*What you need to do*
Copy the records word for word, beginning with their first line and continuing through the line with "[2088, 189]".

*Material supplied*
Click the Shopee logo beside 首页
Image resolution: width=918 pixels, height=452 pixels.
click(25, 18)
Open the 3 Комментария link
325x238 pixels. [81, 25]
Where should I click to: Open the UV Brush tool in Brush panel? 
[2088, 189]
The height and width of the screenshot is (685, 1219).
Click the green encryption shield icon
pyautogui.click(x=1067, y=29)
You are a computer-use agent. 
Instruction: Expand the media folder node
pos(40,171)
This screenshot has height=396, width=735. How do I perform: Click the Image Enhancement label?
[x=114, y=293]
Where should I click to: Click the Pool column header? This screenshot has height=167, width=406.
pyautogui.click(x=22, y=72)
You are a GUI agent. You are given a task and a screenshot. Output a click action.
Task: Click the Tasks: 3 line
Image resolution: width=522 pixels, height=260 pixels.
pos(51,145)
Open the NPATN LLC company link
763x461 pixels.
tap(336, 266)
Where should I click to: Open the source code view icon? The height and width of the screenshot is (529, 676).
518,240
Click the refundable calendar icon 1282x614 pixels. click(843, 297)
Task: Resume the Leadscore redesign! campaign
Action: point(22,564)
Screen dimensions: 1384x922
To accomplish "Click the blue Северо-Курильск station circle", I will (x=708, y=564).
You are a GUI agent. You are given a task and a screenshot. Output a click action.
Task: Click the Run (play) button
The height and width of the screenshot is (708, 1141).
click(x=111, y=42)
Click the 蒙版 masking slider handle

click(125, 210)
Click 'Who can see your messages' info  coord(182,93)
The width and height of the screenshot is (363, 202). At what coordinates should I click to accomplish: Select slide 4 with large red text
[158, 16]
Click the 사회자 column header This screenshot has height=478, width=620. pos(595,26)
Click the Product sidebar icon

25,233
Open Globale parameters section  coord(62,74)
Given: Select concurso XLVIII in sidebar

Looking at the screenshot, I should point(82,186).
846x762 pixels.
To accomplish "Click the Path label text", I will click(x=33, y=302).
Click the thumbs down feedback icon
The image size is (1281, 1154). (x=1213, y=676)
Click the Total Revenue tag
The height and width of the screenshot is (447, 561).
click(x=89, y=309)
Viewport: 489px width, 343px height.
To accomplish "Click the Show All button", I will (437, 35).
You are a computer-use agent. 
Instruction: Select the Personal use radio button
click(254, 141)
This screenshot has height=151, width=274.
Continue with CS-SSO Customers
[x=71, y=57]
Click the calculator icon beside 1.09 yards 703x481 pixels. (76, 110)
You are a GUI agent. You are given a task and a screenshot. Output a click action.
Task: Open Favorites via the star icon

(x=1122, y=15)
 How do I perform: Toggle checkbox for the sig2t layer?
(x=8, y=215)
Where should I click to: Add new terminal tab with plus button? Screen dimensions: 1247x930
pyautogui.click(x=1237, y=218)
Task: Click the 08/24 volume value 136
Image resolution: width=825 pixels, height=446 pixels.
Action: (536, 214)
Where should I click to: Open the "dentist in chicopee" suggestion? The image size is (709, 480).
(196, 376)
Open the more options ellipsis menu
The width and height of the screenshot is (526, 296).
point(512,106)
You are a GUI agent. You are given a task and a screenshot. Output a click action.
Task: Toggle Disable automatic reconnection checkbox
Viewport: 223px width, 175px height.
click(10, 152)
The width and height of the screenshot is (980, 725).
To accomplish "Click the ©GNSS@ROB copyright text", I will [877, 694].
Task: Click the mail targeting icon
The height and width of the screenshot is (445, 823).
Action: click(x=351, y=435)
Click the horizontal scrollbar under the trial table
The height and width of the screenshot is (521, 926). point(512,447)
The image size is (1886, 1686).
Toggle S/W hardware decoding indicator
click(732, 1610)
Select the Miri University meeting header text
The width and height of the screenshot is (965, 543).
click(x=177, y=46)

*Task result*
Click the Shopee logo beside 首页
Image resolution: width=918 pixels, height=452 pixels.
click(25, 18)
Open the 3 Комментария link
325x238 pixels. [81, 25]
Where should I click to: Open the UV Brush tool in Brush panel? 
[2088, 189]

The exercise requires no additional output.